When you copy the entries, omit the images and keep every word as it is.

**MATERIAL TO PROCESS**
- - - -
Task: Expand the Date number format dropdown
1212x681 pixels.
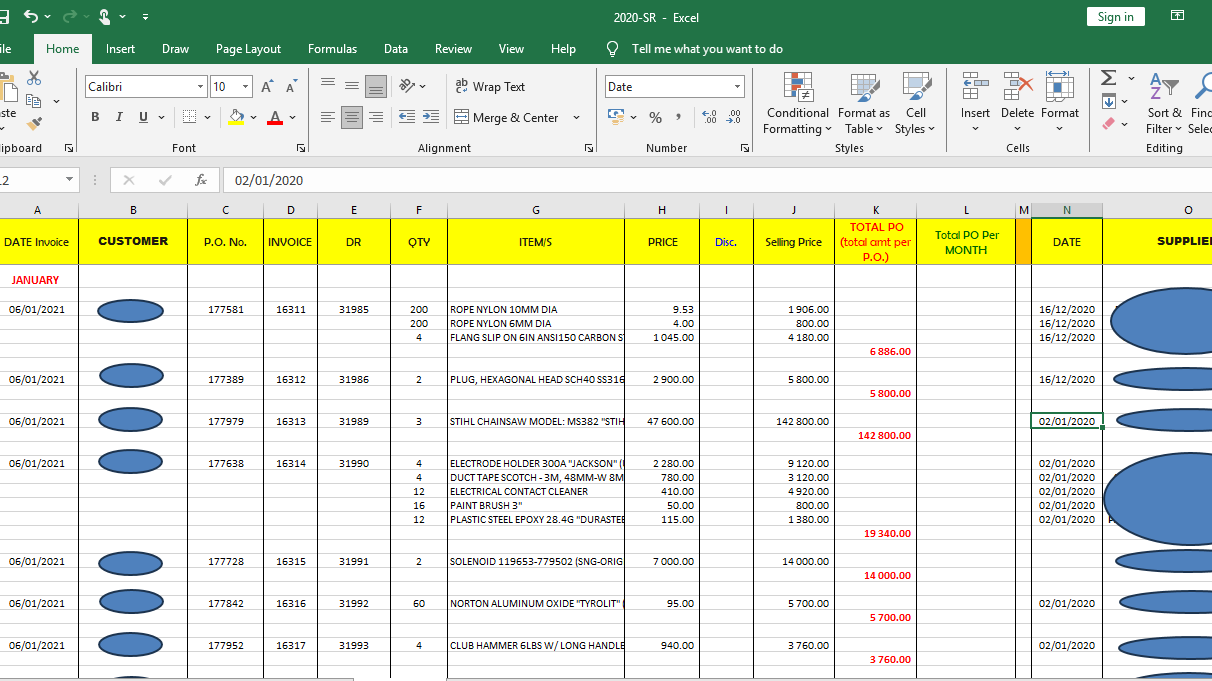Action: [737, 87]
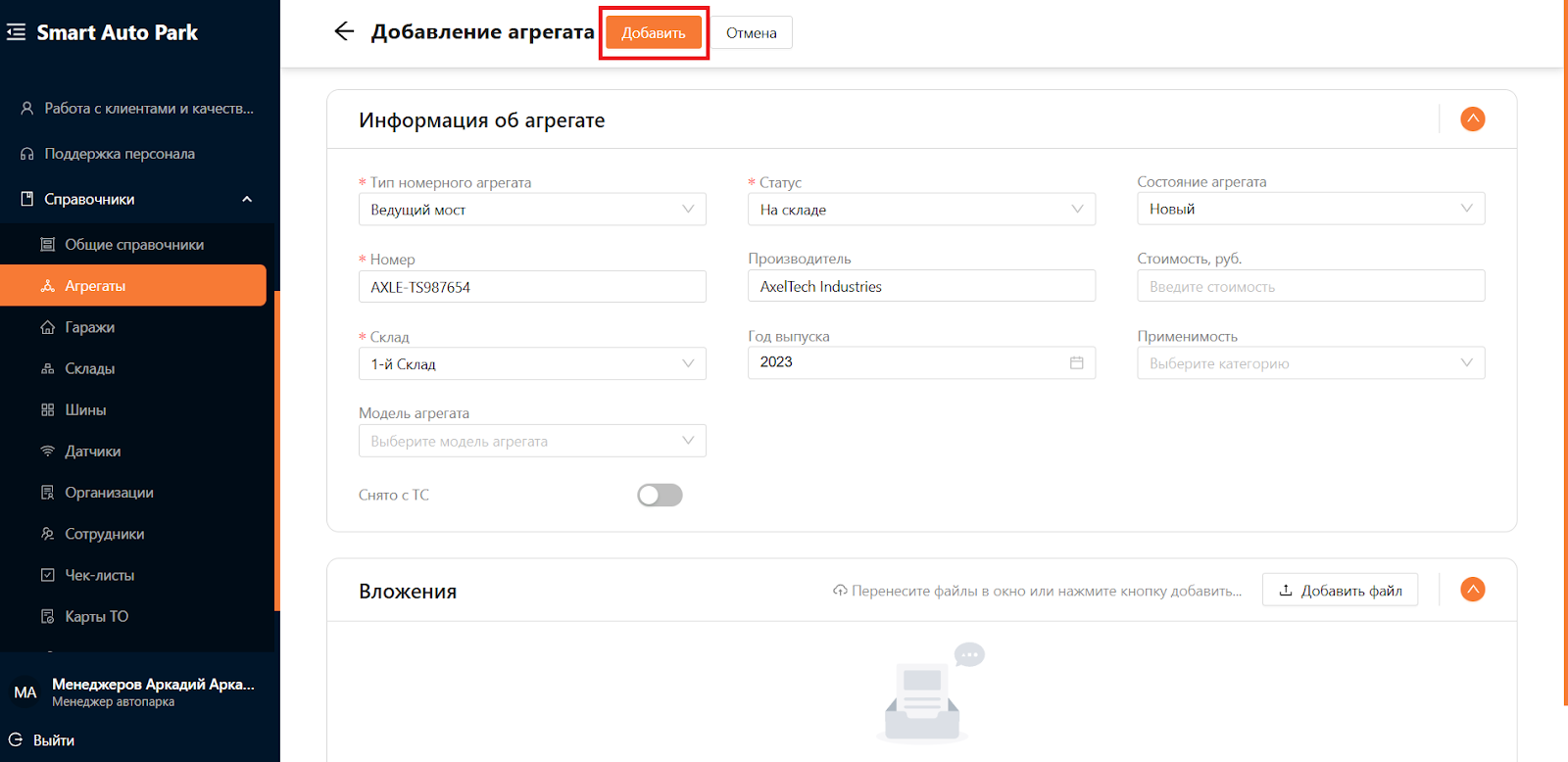Click the Выйти logout icon
1568x762 pixels.
coord(16,740)
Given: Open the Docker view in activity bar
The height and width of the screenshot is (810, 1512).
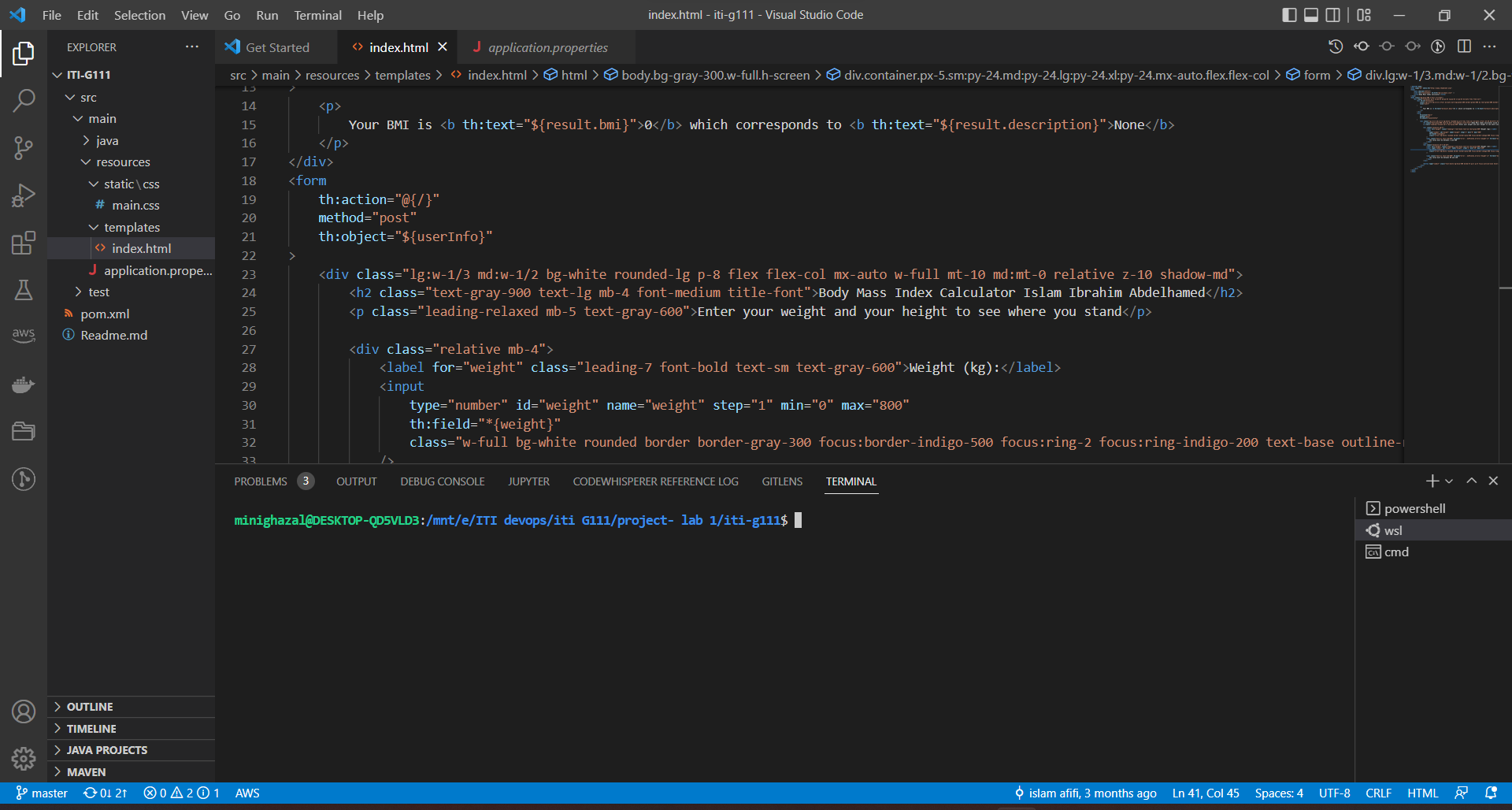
- - - -
**ANSWER FOR THE TASK**
Task: Expand the Date number format dropdown
1212x681 pixels.
Action: [737, 87]
Click the Выйти logout icon
1568x762 pixels.
coord(16,740)
Given: Open the Docker view in activity bar
The height and width of the screenshot is (810, 1512).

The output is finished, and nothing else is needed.